Resat: Ich habe viele positive Eindrücke sammeln können, insbesondere über die Versuche einer gemeinsamen Problembeschreibung. Vor kurzem hatten wir in der Türkei ein erstes internationales Treffen über ein gemeinsames gewerkschaftliches Vorgehen. In meiner Gewerkschaft führt das zu einer positiven Veränderung in Bezug auf die internationalen Dimensionen gewerkschaftlicher Politik und Arbeit.
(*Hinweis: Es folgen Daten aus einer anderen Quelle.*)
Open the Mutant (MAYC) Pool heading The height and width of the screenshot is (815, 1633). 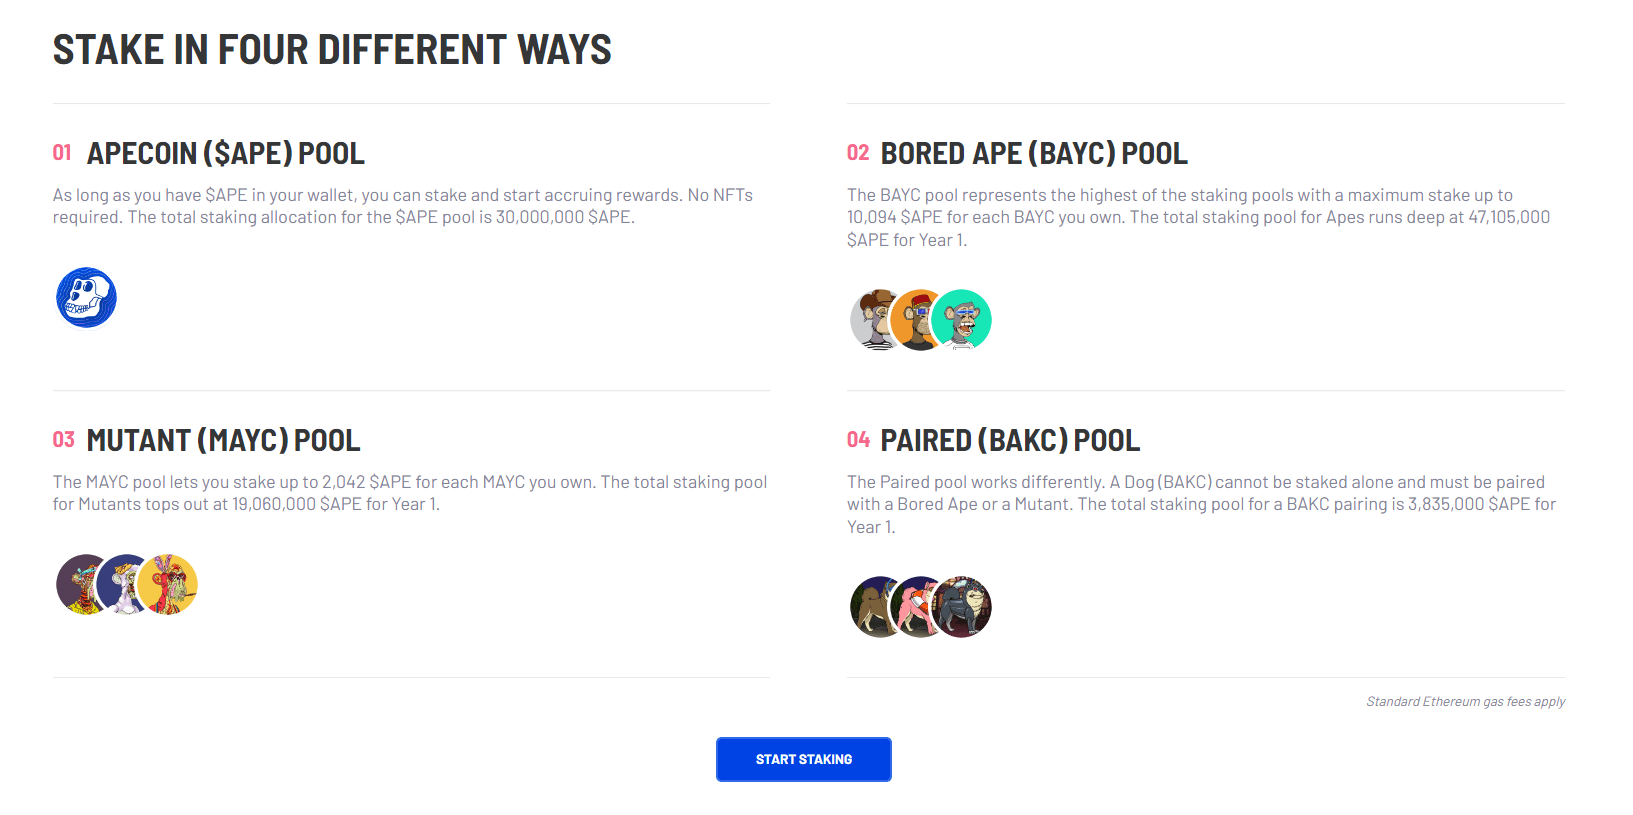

Faruk: Was ich für sehr wichtig halte, ist, dass sich hier gemeinsam die Aufgabe gestellt wurde, die drängendsten Probleme gewerkschaftlicher Arbeit zu benennen. Dabei hat sich gezeigt, dass die wichtigsten Fragen, die die Arbeiterbewegung jedes einzelnen Landes bewegt, tatsächlich die gleichen sind. Das war vor zwanzig Jahren bei uns noch nicht so, da gab es innerhalb der türkischen Arbeiterbewegung andere Probleme. Jetzt gibt es kaum mehr prinzipielle Unterschiede zwischen dem, was uns in der Türkei bewegt, und dem, was die KollegInnen aus anderen Ländern geschildert haben. Mir ist sehr deutlich geworden, wie eng unsere Fragestellungen zusammen hängen. Was ich mir in Zukunft bei TIE-Konferenzen und anderen internationalen Konferenzen wünschen würde, ist, dass wir uns über die Benennung von Problemen hinaus auch an die Erarbeitung von Lösungen wagen, an konkrete Wege. Wie kann man gemeinsame Probleme auch durch gemeinsame Ansätze lösen? Das wäre vielleicht die wichtigste Aufgabe.
Wir danken Euch dafür, dass Ihr Euch mitten in diesem Trubel so viel Zeit genommen habt für ein Gespräch.